[Word and element location data]
□ □ □ □ □ □ □

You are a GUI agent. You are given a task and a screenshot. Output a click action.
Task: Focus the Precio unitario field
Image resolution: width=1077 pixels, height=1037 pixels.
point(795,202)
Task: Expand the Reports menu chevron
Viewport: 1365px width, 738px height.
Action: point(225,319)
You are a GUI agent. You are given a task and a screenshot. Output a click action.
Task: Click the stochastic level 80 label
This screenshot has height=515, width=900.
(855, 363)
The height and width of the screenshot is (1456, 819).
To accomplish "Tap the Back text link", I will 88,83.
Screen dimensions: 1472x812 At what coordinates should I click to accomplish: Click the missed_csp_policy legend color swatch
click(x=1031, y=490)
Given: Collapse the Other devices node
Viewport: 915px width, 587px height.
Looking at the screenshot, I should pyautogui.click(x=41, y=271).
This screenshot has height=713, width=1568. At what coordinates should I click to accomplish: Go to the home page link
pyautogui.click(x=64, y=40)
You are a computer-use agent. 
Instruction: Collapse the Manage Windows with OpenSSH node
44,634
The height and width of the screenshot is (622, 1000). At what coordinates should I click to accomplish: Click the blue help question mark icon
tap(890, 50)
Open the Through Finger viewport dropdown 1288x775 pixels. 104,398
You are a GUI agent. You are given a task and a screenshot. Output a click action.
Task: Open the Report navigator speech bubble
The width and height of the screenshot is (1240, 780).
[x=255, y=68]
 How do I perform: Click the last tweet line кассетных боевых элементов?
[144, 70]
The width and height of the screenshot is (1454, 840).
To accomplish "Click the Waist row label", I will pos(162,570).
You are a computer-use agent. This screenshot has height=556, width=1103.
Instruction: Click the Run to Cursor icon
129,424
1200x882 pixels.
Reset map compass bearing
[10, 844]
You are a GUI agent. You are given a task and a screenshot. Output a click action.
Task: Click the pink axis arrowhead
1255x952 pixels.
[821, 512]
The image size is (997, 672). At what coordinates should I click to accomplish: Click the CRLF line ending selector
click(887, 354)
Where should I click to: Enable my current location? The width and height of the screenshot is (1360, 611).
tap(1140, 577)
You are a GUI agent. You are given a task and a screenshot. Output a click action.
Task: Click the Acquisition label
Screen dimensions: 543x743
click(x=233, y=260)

□ □ □ □ □ □ □

What you have to do:
Please write out the listing again, swapping every "GUI agent" for "screen assistant" and leaving everything else unchanged.

Correct answer:
You are a screen assistant. You are given a task and a screenshot. Output a click action.
Task: Focus the Precio unitario field
Image resolution: width=1077 pixels, height=1037 pixels.
point(795,202)
Task: Expand the Reports menu chevron
Viewport: 1365px width, 738px height.
Action: point(225,319)
You are a screen assistant. You are given a task and a screenshot. Output a click action.
Task: Click the stochastic level 80 label
This screenshot has height=515, width=900.
(855, 363)
The height and width of the screenshot is (1456, 819).
To accomplish "Tap the Back text link", I will 88,83.
Screen dimensions: 1472x812 At what coordinates should I click to accomplish: Click the missed_csp_policy legend color swatch
click(x=1031, y=490)
Given: Collapse the Other devices node
Viewport: 915px width, 587px height.
Looking at the screenshot, I should pyautogui.click(x=41, y=271).
This screenshot has height=713, width=1568. At what coordinates should I click to accomplish: Go to the home page link
pyautogui.click(x=64, y=40)
You are a computer-use agent. 
Instruction: Collapse the Manage Windows with OpenSSH node
44,634
The height and width of the screenshot is (622, 1000). At what coordinates should I click to accomplish: Click the blue help question mark icon
tap(890, 50)
Open the Through Finger viewport dropdown 1288x775 pixels. 104,398
You are a screen assistant. You are given a task and a screenshot. Output a click action.
Task: Open the Report navigator speech bubble
The width and height of the screenshot is (1240, 780).
[x=255, y=68]
 How do I perform: Click the last tweet line кассетных боевых элементов?
[144, 70]
The width and height of the screenshot is (1454, 840).
To accomplish "Click the Waist row label", I will pos(162,570).
You are a computer-use agent. This screenshot has height=556, width=1103.
Instruction: Click the Run to Cursor icon
129,424
1200x882 pixels.
Reset map compass bearing
[10, 844]
You are a screen assistant. You are given a task and a screenshot. Output a click action.
Task: Click the pink axis arrowhead
1255x952 pixels.
[821, 512]
The image size is (997, 672). At what coordinates should I click to accomplish: Click the CRLF line ending selector
click(887, 354)
Where should I click to: Enable my current location? The width and height of the screenshot is (1360, 611).
tap(1140, 577)
You are a screen assistant. You are given a task and a screenshot. Output a click action.
Task: Click the Acquisition label
Screen dimensions: 543x743
click(x=233, y=260)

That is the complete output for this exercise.